# [Complete the following]
1. Please retype the stretch from "To the Editor" through "over time (trajectory)." from the letter on the direction of innovation.
2. Answer these from the letter on the direction of innovation:
(a) What two terms does it use for the direction of innovation, and what does each cover?
(b) Which kind of technology does it give as an example of inhibited investment, and what may have inhibited it?
(c) What recent developments does it say could help infer the structure of the knowledge space?
3. In one to three sentences, explain why the letter on the direction of innovation calls adapting ML algorithms to the study of causal relationships a remaining challenge.

:: Provided text

To the Editor — Understanding factors that affect the rate and direction of innovation has been a central aim of research in the study of science and innovation for more than half a century. However, substantially more progress has been achieved in understanding the factors that drive the rate of innovation than its direction — the set of research topics scientists or research institutions tackle at a given point in time (diversity) and over time (trajectory).

Economists have long understood that markets provide insufficient incentives for innovation because of the difficulty of fully appropriating the returns to innovation investments, particularly when new innovations build on older ones1. Similar features inhibit investment in the diversity of innovations2,3, thus potentially impacting their trajectory. For example, investment in environmentally friendly technologies may have been inhibited by initial successes using fossil-fuel technologies and hence scarce investments in alternative technologies3. These insights show that more empirical research is needed to uncover what factors influence the direction of innovation.

Such research is challenging. For example, estimating changes in the direction of innovation requires the boundaries of research trajectories to be defined. However, this creates a paradox, as boundaries of research trajectories are part of the core unknown to be estimated. Recent developments in machine learning (ML) have the potential to address this limitation by helping researchers infer the structure of the knowledge space by quantifying the various research topics and the distances between them. A remaining challenge is adapting ML algorithms to the study of causal relationships, because research on the direction of innovation is interested in identifying the latent categorization of research topics in order to then identify factors that causally change this structure. This is a non-trivial difference from the core prediction purpose of ML algorithms.

::::
:: Entries shown

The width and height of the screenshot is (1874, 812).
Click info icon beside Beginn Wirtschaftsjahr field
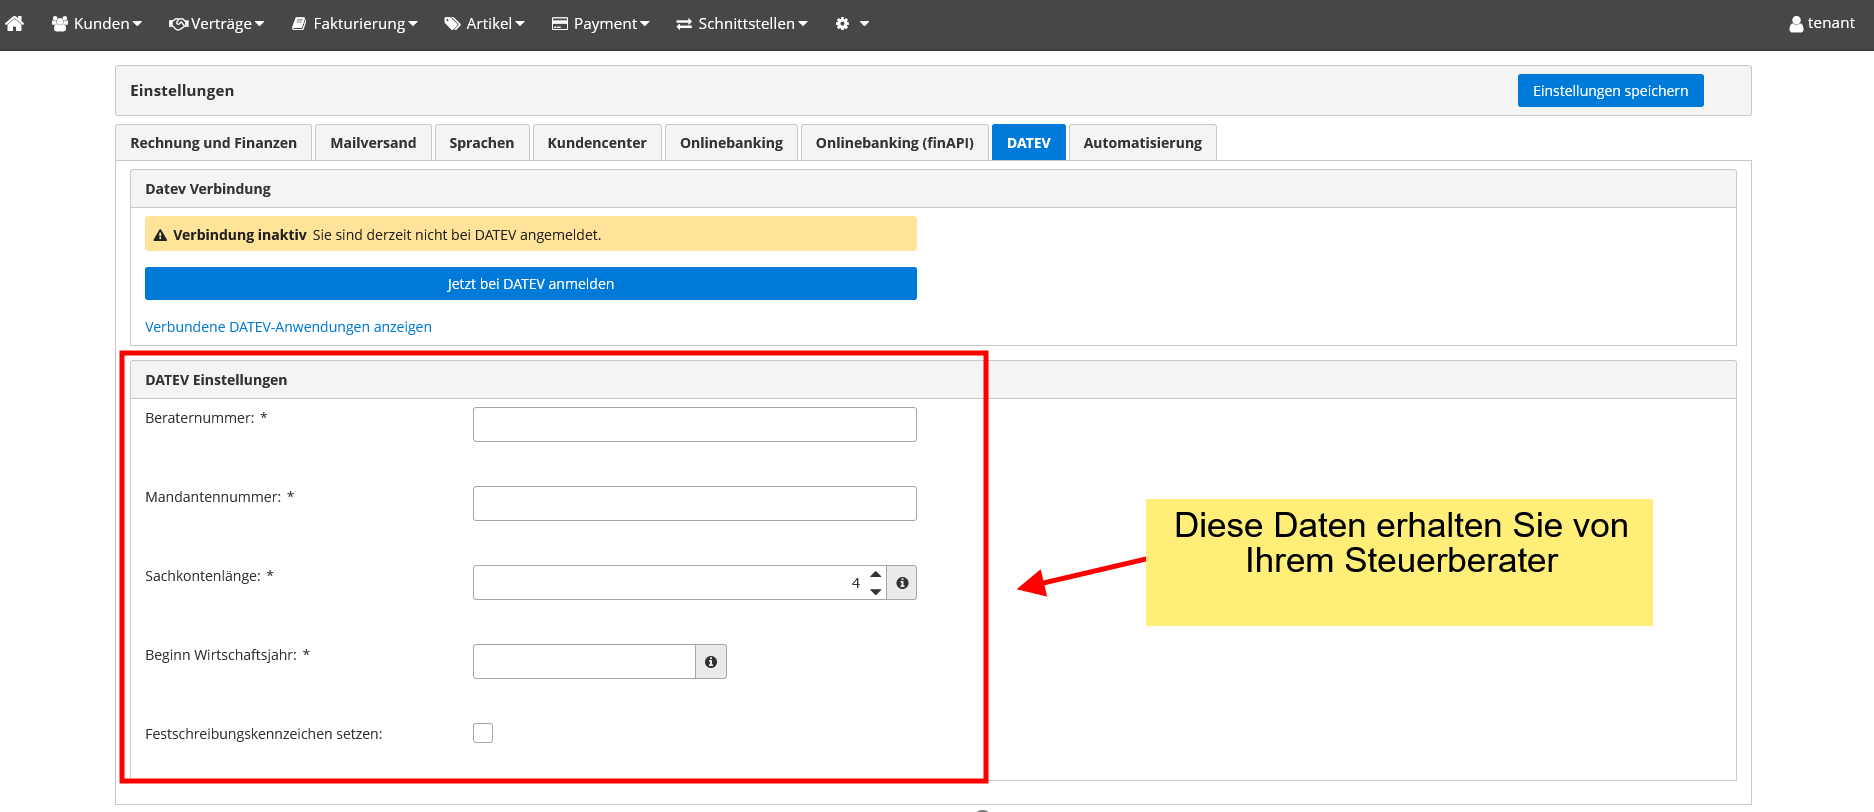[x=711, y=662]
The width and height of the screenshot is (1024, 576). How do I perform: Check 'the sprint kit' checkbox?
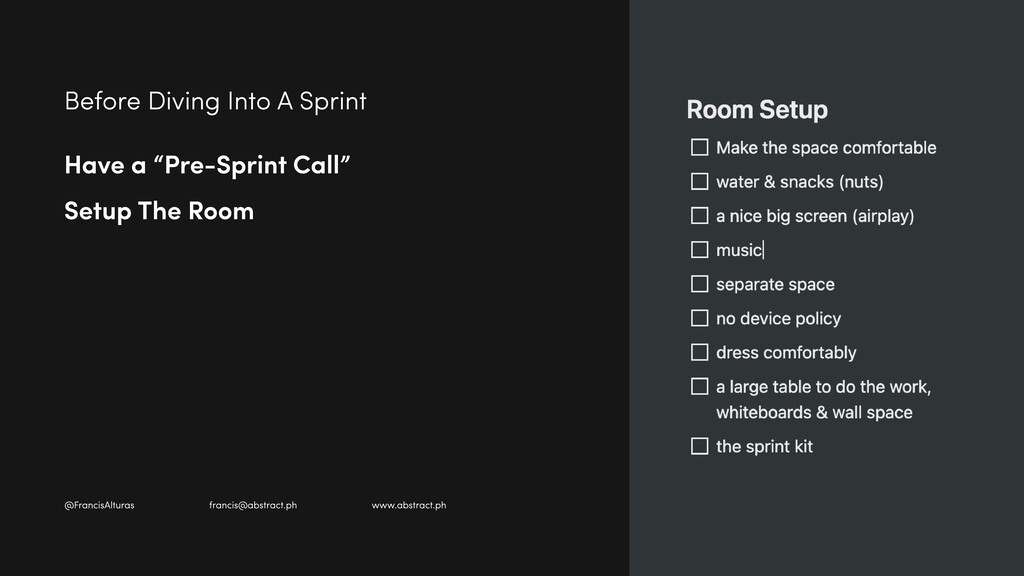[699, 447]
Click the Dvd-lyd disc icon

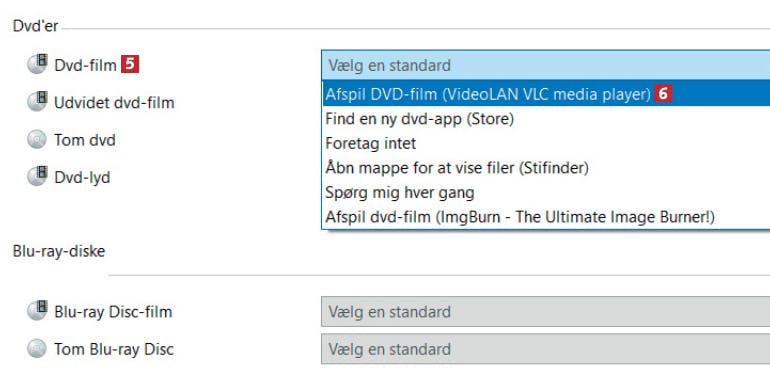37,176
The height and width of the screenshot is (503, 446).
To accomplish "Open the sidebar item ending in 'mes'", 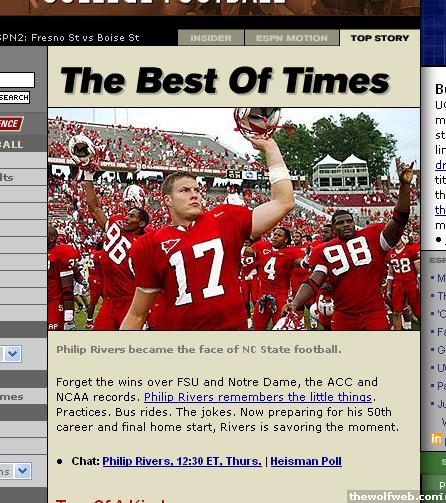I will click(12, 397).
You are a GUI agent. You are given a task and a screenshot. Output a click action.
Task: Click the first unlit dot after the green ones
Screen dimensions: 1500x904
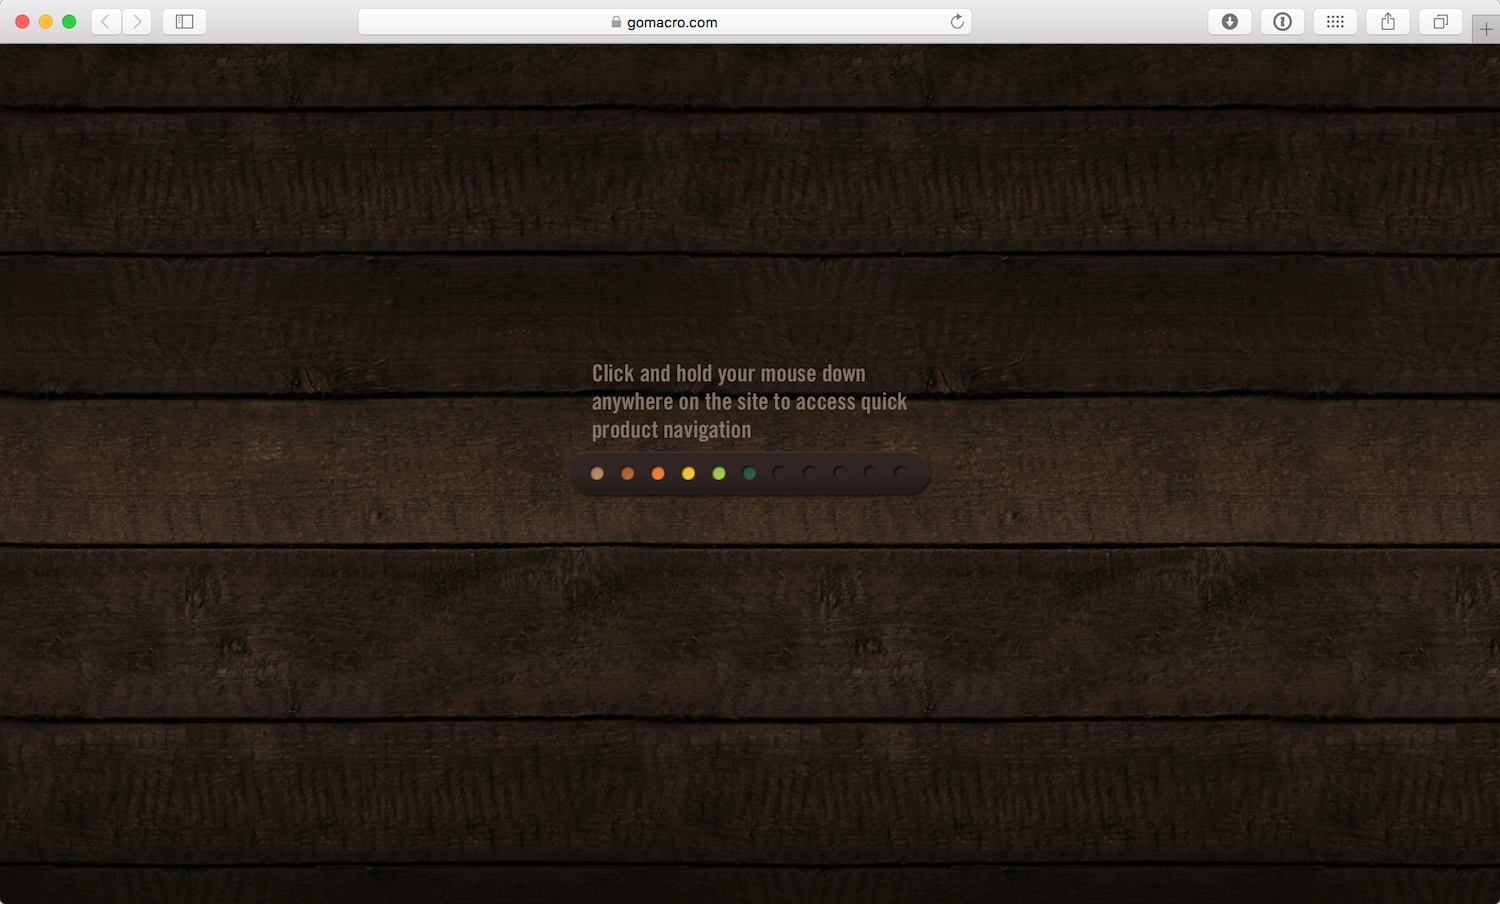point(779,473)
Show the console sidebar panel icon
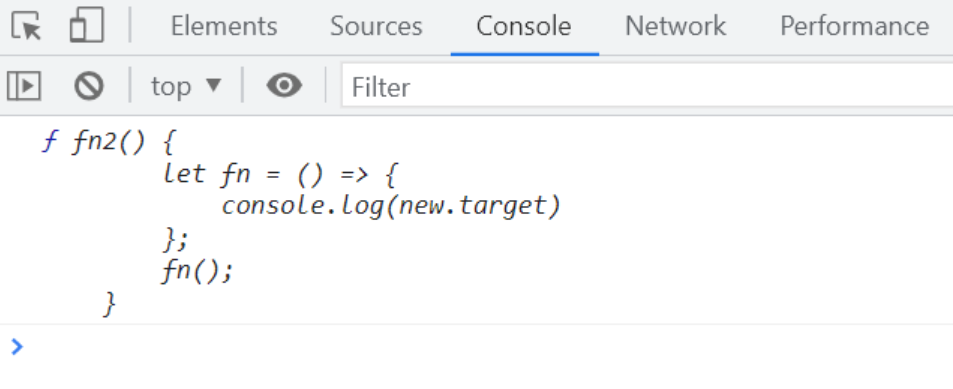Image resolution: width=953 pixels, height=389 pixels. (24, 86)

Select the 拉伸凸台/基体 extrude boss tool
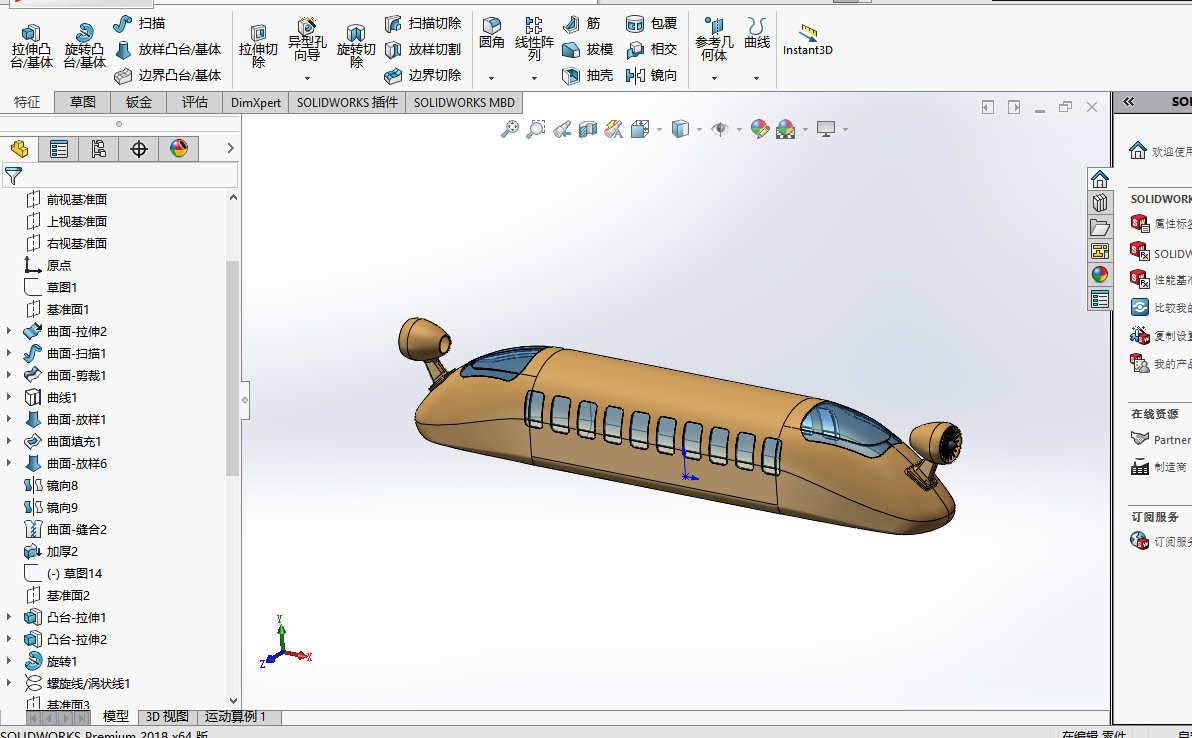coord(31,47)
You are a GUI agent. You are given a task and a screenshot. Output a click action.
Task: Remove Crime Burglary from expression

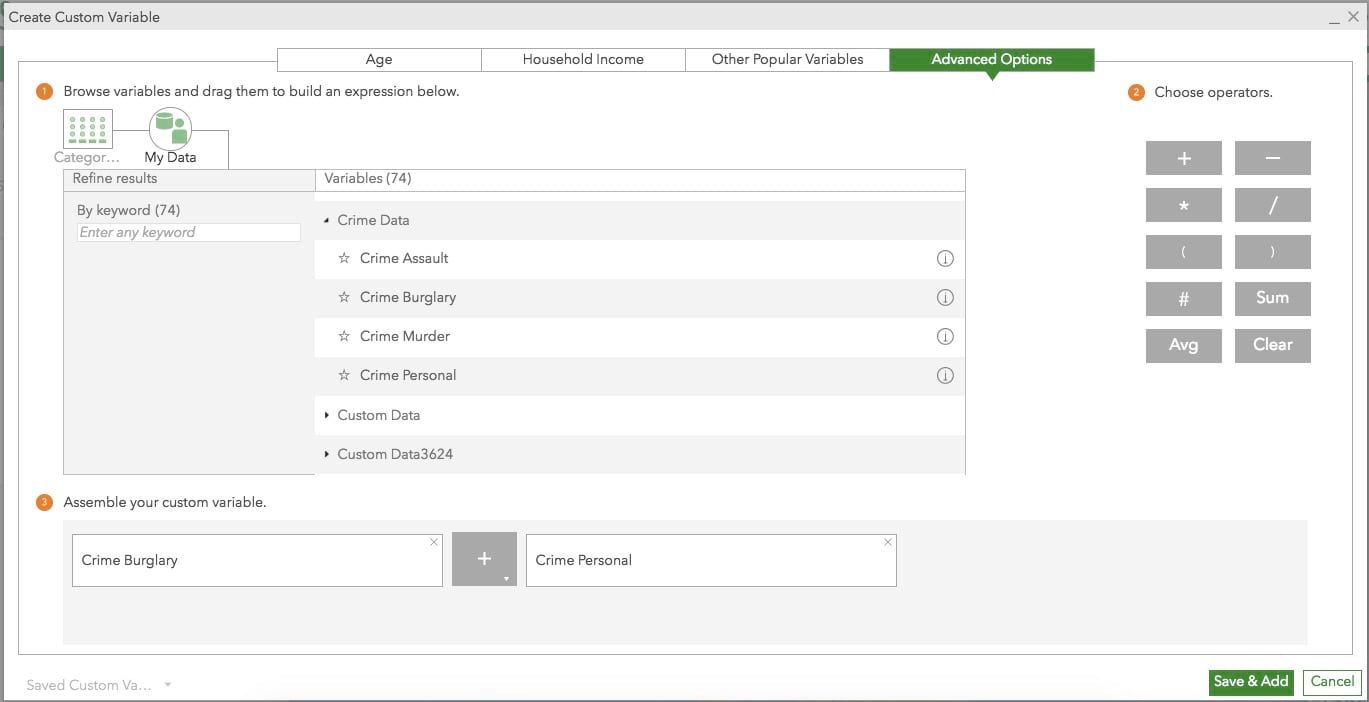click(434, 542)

::::

# [Written responses]
1.
To the Editor — Understanding factors that affect the rate and direction of innovation has been a central aim of research in the study of science and innovation for more than half a century. However, substantially more progress has been achieved in understanding the factors that drive the rate of innovation than its direction — the set of research topics scientists or research institutions tackle at a given point in time (diversity) and over time (trajectory).

2.
(a) Diversity, the set of research topics tackled at a given point in time, and trajectory, the topics tackled over time.
(b) Environmentally friendly technologies, inhibited by initial successes using fossil-fuel technologies and hence scarce investments in alternative technologies.
(c) Recent developments in machine learning (ML).

3. Research on the direction of innovation seeks to identify the latent categorization of research topics and then the factors that causally change that structure. This is a non-trivial difference from the core prediction purpose of ML algorithms.